*** Opening Given entries ***

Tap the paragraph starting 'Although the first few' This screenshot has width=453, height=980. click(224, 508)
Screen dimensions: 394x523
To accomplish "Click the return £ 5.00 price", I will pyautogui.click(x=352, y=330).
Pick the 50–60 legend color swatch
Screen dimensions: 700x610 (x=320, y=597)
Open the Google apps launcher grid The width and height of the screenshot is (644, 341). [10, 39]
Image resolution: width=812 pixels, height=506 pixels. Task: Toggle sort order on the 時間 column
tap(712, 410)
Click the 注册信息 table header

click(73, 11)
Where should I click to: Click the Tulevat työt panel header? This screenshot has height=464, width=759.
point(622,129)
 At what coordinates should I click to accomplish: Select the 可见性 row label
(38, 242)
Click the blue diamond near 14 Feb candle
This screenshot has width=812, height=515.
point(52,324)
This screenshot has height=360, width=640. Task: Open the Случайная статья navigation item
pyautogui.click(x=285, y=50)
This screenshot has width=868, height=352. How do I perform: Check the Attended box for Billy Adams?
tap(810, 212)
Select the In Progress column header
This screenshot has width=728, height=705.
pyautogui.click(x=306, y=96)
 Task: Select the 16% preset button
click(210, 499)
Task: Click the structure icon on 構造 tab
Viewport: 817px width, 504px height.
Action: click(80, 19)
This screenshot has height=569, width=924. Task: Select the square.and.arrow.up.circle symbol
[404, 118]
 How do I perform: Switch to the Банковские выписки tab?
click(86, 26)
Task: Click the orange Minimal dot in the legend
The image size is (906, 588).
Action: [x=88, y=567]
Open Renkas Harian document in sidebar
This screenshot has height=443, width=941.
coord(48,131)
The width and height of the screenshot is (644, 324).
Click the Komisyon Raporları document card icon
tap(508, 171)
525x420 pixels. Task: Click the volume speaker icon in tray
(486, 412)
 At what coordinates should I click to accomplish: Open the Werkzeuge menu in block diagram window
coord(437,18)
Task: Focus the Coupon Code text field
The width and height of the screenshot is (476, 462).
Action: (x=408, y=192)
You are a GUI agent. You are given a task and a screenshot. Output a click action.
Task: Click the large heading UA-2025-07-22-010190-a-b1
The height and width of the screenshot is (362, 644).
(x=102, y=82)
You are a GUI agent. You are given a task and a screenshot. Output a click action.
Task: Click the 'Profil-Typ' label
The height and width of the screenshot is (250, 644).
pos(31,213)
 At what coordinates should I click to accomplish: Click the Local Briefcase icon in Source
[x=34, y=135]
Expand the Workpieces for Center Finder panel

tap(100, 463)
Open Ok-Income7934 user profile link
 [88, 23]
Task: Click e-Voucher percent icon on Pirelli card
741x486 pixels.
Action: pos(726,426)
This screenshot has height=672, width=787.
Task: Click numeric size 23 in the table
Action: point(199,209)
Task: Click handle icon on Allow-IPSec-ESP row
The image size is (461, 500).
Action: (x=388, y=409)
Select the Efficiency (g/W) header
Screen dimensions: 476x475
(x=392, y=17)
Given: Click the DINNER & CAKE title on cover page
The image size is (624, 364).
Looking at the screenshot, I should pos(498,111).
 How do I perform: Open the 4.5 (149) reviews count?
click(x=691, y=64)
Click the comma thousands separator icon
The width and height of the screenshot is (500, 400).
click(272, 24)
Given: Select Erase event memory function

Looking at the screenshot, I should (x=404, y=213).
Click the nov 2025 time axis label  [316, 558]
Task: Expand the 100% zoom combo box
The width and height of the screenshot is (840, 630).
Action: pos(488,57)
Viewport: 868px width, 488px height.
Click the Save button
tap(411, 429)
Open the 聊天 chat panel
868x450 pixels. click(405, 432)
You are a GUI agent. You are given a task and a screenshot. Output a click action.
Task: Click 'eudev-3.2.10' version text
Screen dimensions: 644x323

*** Closing Given entries ***

__Brief__:
Down to the last line, give the records again exactly.

__Answer space__:
Tap the paragraph starting 'Although the first few' This screenshot has width=453, height=980. click(224, 508)
Screen dimensions: 394x523
To accomplish "Click the return £ 5.00 price", I will pyautogui.click(x=352, y=330).
Pick the 50–60 legend color swatch
Screen dimensions: 700x610 (x=320, y=597)
Open the Google apps launcher grid The width and height of the screenshot is (644, 341). [10, 39]
Image resolution: width=812 pixels, height=506 pixels. Task: Toggle sort order on the 時間 column
tap(712, 410)
Click the 注册信息 table header

click(73, 11)
Where should I click to: Click the Tulevat työt panel header? This screenshot has height=464, width=759.
point(622,129)
 At what coordinates should I click to accomplish: Select the 可见性 row label
(38, 242)
Click the blue diamond near 14 Feb candle
This screenshot has width=812, height=515.
point(52,324)
This screenshot has height=360, width=640. Task: Open the Случайная статья navigation item
pyautogui.click(x=285, y=50)
This screenshot has width=868, height=352. How do I perform: Check the Attended box for Billy Adams?
tap(810, 212)
Select the In Progress column header
This screenshot has width=728, height=705.
pyautogui.click(x=306, y=96)
 Task: Select the 16% preset button
click(210, 499)
Task: Click the structure icon on 構造 tab
Viewport: 817px width, 504px height.
Action: click(80, 19)
This screenshot has height=569, width=924. Task: Select the square.and.arrow.up.circle symbol
[404, 118]
 How do I perform: Switch to the Банковские выписки tab?
click(86, 26)
Task: Click the orange Minimal dot in the legend
The image size is (906, 588).
Action: [x=88, y=567]
Open Renkas Harian document in sidebar
This screenshot has height=443, width=941.
coord(48,131)
The width and height of the screenshot is (644, 324).
Click the Komisyon Raporları document card icon
tap(508, 171)
525x420 pixels. Task: Click the volume speaker icon in tray
(486, 412)
 At what coordinates should I click to accomplish: Open the Werkzeuge menu in block diagram window
coord(437,18)
Task: Focus the Coupon Code text field
The width and height of the screenshot is (476, 462).
Action: (x=408, y=192)
You are a GUI agent. You are given a task and a screenshot. Output a click action.
Task: Click the large heading UA-2025-07-22-010190-a-b1
The height and width of the screenshot is (362, 644).
(x=102, y=82)
You are a GUI agent. You are given a task and a screenshot. Output a click action.
Task: Click the 'Profil-Typ' label
The height and width of the screenshot is (250, 644).
pos(31,213)
 At what coordinates should I click to accomplish: Click the Local Briefcase icon in Source
[x=34, y=135]
Expand the Workpieces for Center Finder panel

tap(100, 463)
Open Ok-Income7934 user profile link
 [88, 23]
Task: Click e-Voucher percent icon on Pirelli card
741x486 pixels.
Action: pos(726,426)
This screenshot has height=672, width=787.
Task: Click numeric size 23 in the table
Action: point(199,209)
Task: Click handle icon on Allow-IPSec-ESP row
The image size is (461, 500).
Action: (x=388, y=409)
Select the Efficiency (g/W) header
Screen dimensions: 476x475
(x=392, y=17)
Given: Click the DINNER & CAKE title on cover page
The image size is (624, 364).
Looking at the screenshot, I should pos(498,111).
 How do I perform: Open the 4.5 (149) reviews count?
click(x=691, y=64)
Click the comma thousands separator icon
The width and height of the screenshot is (500, 400).
click(272, 24)
Given: Select Erase event memory function

Looking at the screenshot, I should (x=404, y=213).
Click the nov 2025 time axis label  [316, 558]
Task: Expand the 100% zoom combo box
The width and height of the screenshot is (840, 630).
Action: pos(488,57)
Viewport: 868px width, 488px height.
Click the Save button
tap(411, 429)
Open the 聊天 chat panel
868x450 pixels. click(405, 432)
You are a GUI agent. You are given a task and a screenshot. Output a click action.
Task: Click 'eudev-3.2.10' version text
Screen dimensions: 644x323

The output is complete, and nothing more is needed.